君の隣





外は夏の陽射しが強すぎて、溶けてしまいそう。




あたしは学校の近くのアイスクリーム屋さんに玲音といた。





玲音に感情をぶつけてしまってから、玲音とも疎遠になっていた。




あたしも連絡できなかったし、玲音はほっといてくれたんだと思う。




それが玲音なりの優しさだから。




アイスを口に運びながら、玲音と話をした。





『夢花、島根には、帰らないの?』





『…帰れない。今はまだ自分の気持ちがぐらついてる。奏に会っても普通にできる自信がない』





『そっか。一緒に行けると思ったんだけどな』





『ごめんね。もっと、簡単に忘れられるって勘違いしてたんだ』





『夢花、奏の話する時さ…俺の知らない顔する。俺の中の夢花は笑って、泣いて、怒って、バカみたいにまっすぐでさ…感情的で。

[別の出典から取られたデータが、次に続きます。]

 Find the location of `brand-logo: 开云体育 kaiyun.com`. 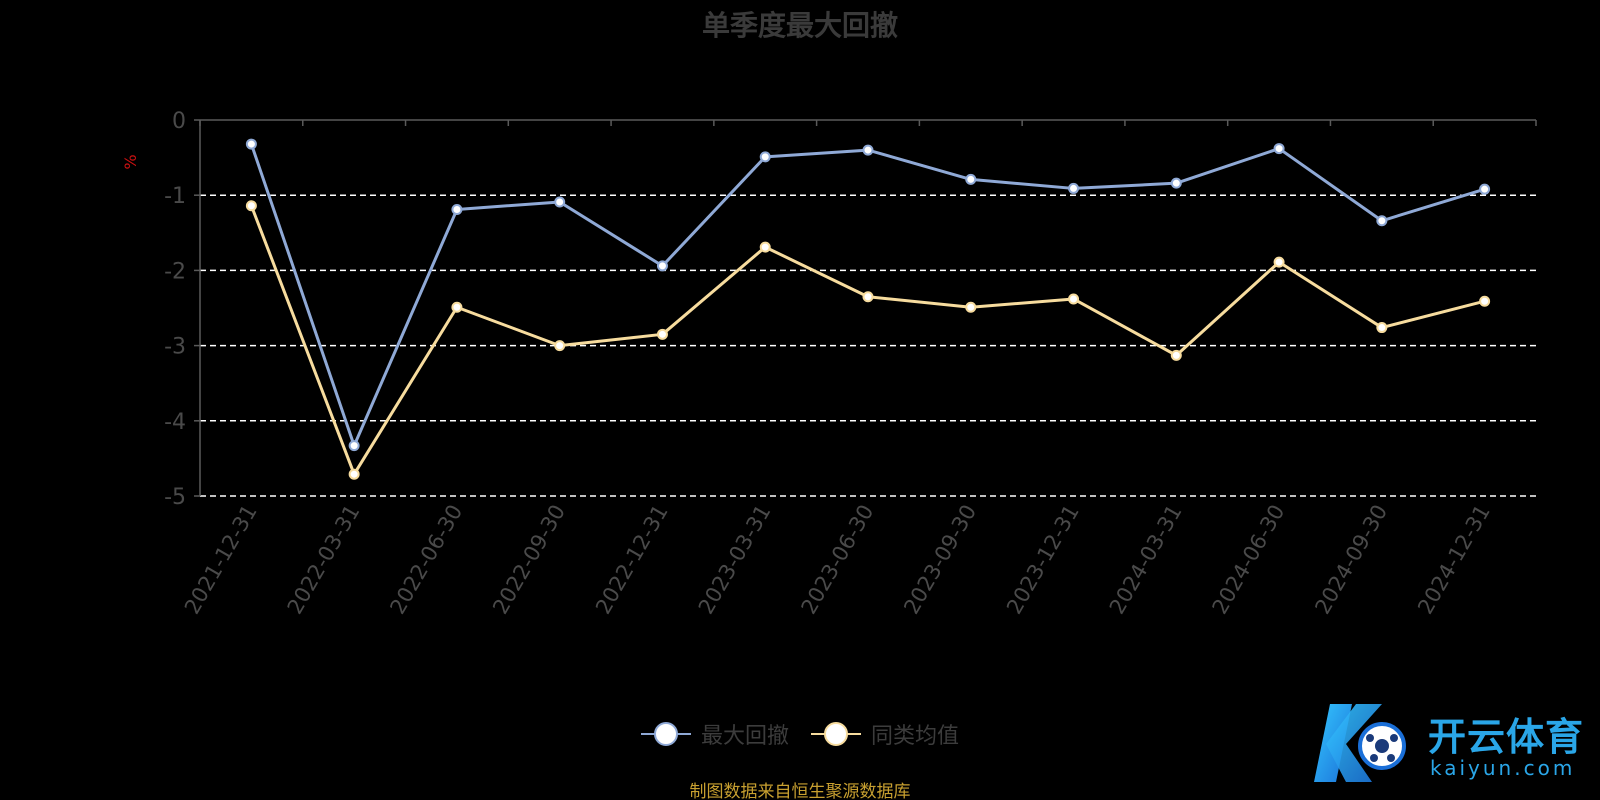

brand-logo: 开云体育 kaiyun.com is located at coordinates (1452, 744).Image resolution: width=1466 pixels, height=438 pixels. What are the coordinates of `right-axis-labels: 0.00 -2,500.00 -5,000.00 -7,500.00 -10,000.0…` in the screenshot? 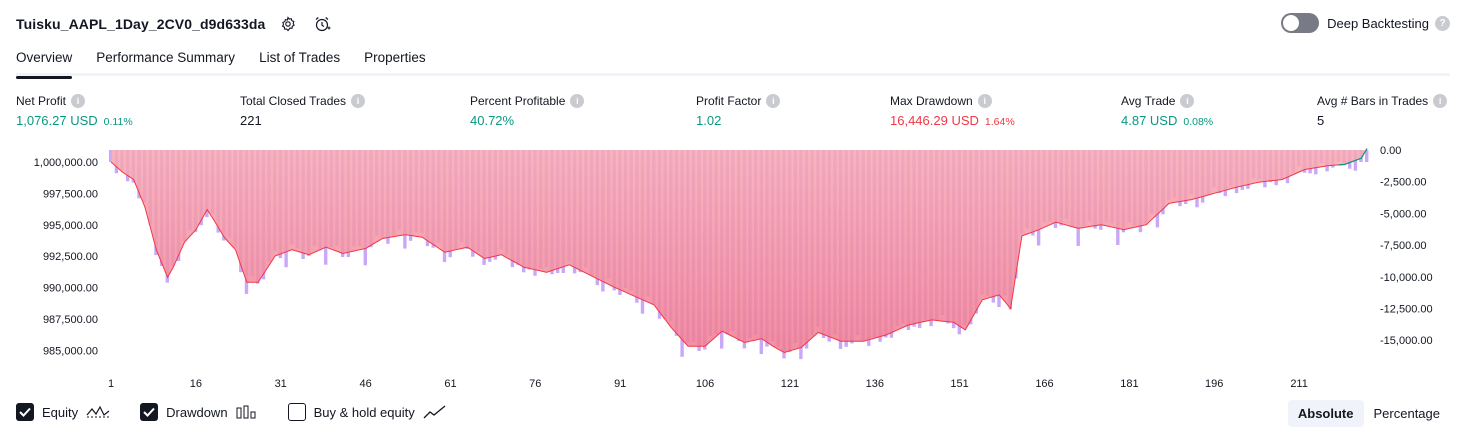 It's located at (1406, 246). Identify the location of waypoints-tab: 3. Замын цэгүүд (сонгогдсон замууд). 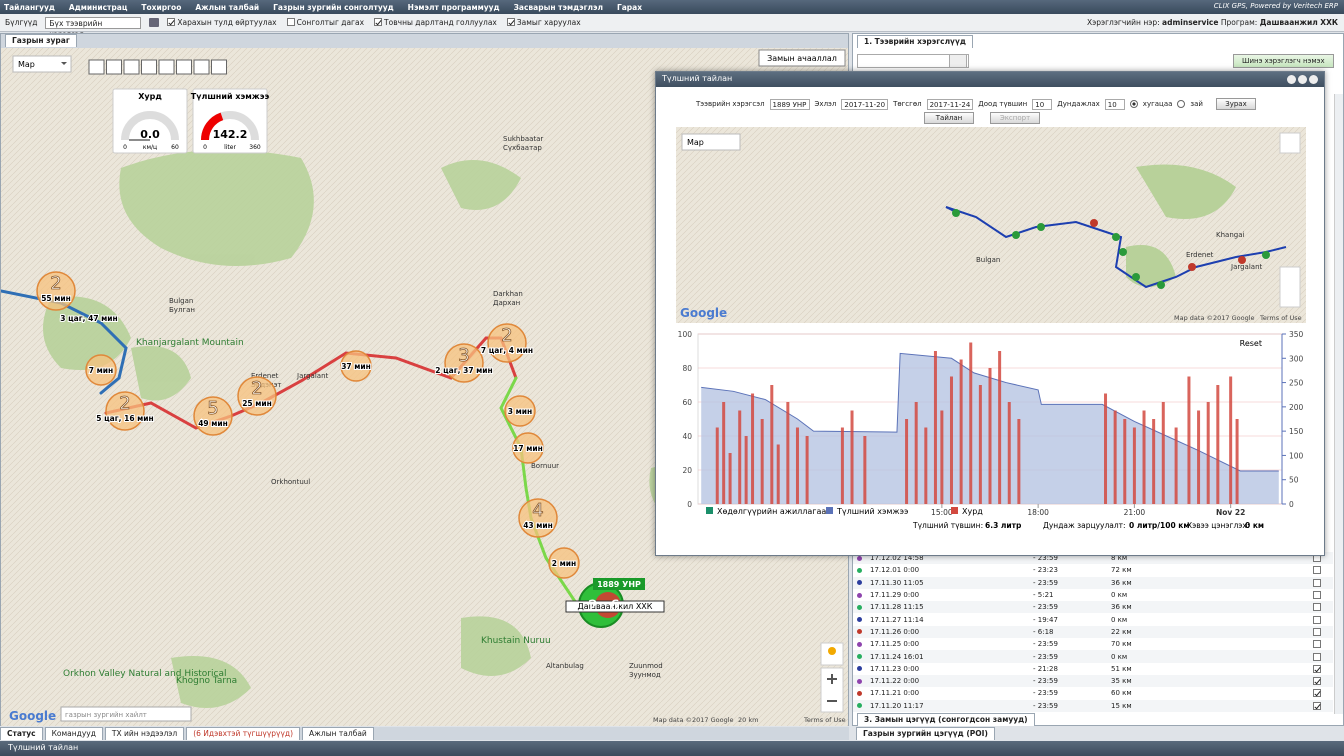
(946, 720).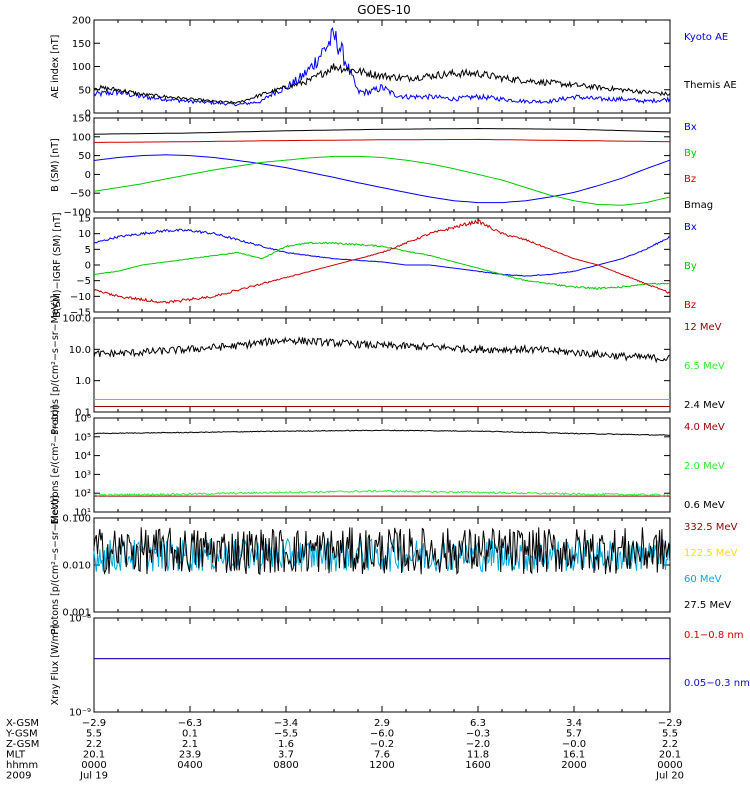 Image resolution: width=750 pixels, height=800 pixels. I want to click on y-tick-label: 10⁻⁹, so click(80, 714).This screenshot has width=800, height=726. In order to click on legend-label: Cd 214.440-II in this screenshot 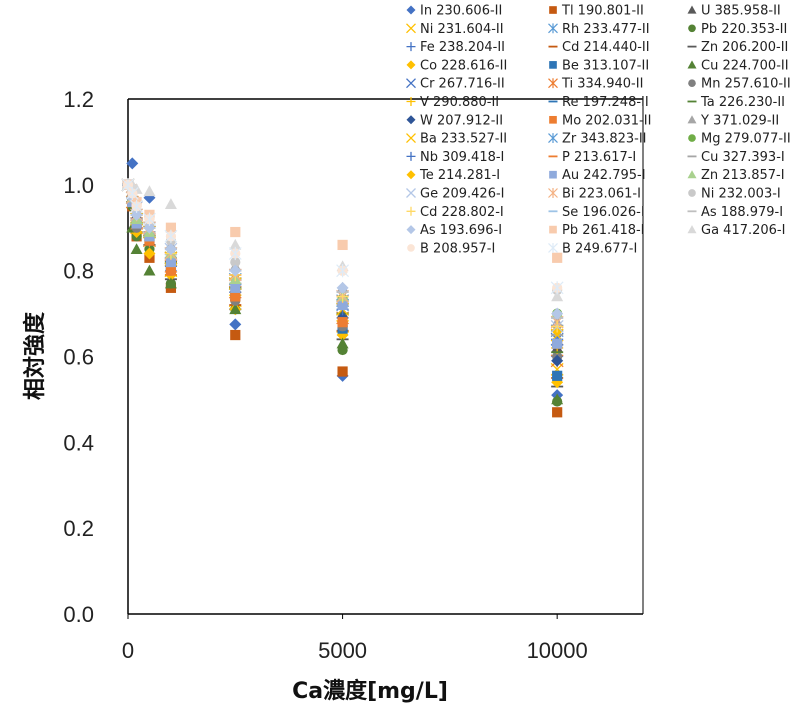, I will do `click(606, 48)`.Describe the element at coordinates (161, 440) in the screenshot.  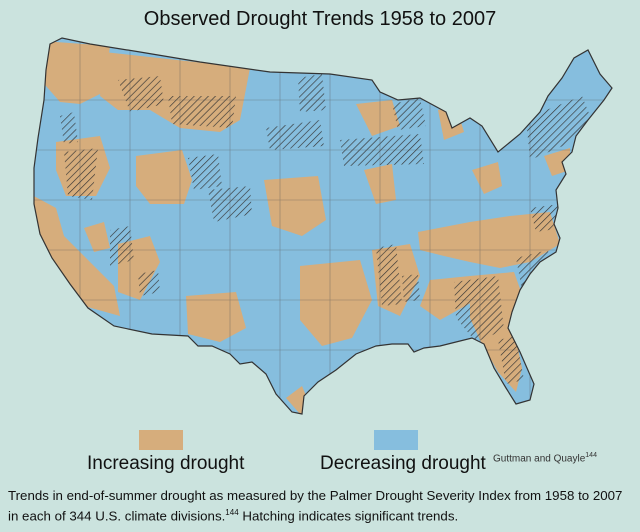
I see `increasing-drought-swatch` at that location.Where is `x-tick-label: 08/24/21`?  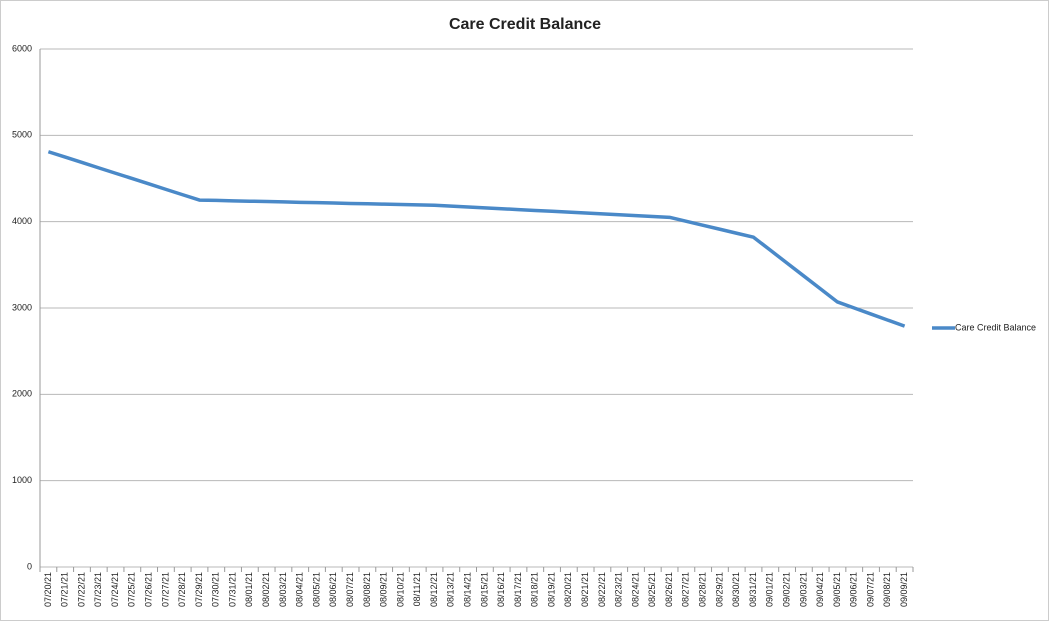
x-tick-label: 08/24/21 is located at coordinates (635, 590).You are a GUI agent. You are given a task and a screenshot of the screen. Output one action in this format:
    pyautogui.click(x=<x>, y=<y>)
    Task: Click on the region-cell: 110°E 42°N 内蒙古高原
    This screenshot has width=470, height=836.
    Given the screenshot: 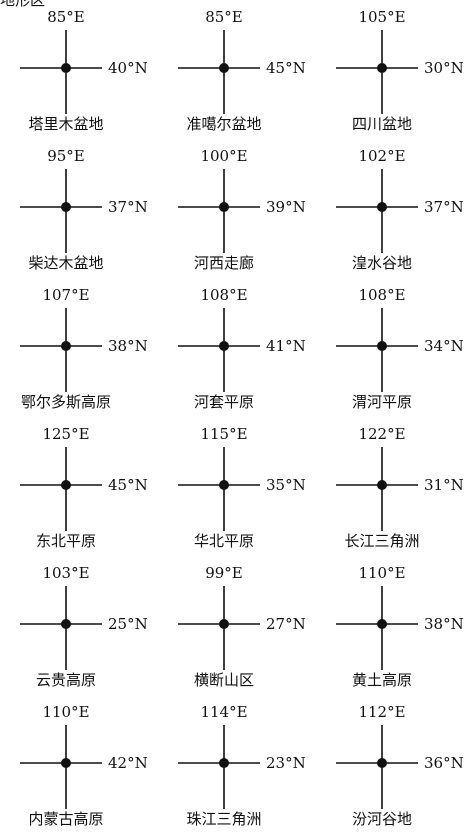 What is the action you would take?
    pyautogui.click(x=83, y=764)
    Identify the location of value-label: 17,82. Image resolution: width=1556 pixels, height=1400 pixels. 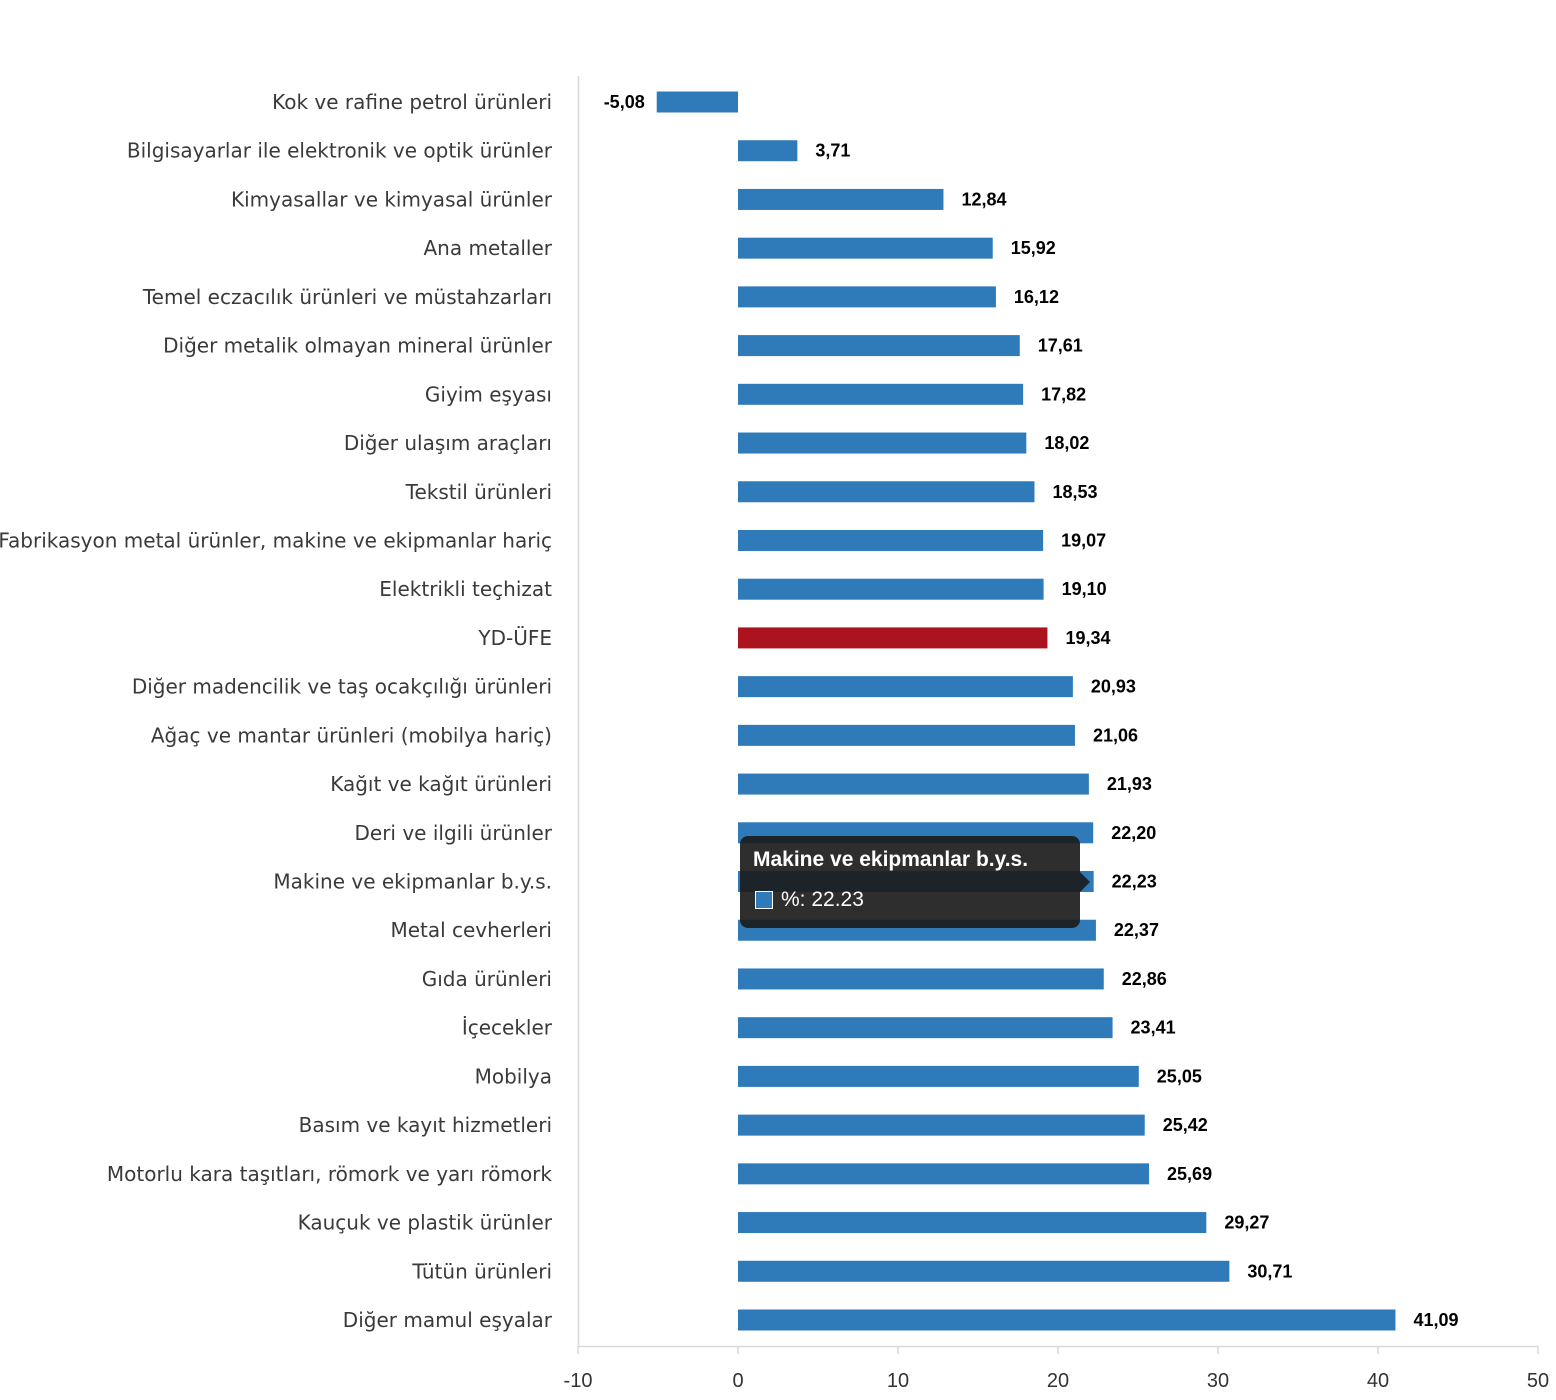
(1064, 394).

でも、奏の話する時の夢花の顔は何考えてるか分かんない』





『考えてるコトは1つだよ…。

奏が不幸にならないコトを祈ってる。奏は幸せにならなきゃいけない人だから』





『夢花…』




声が震えないように、必死だった。




これくらいで、泣きそうになるなんてあたしはまだ弱い。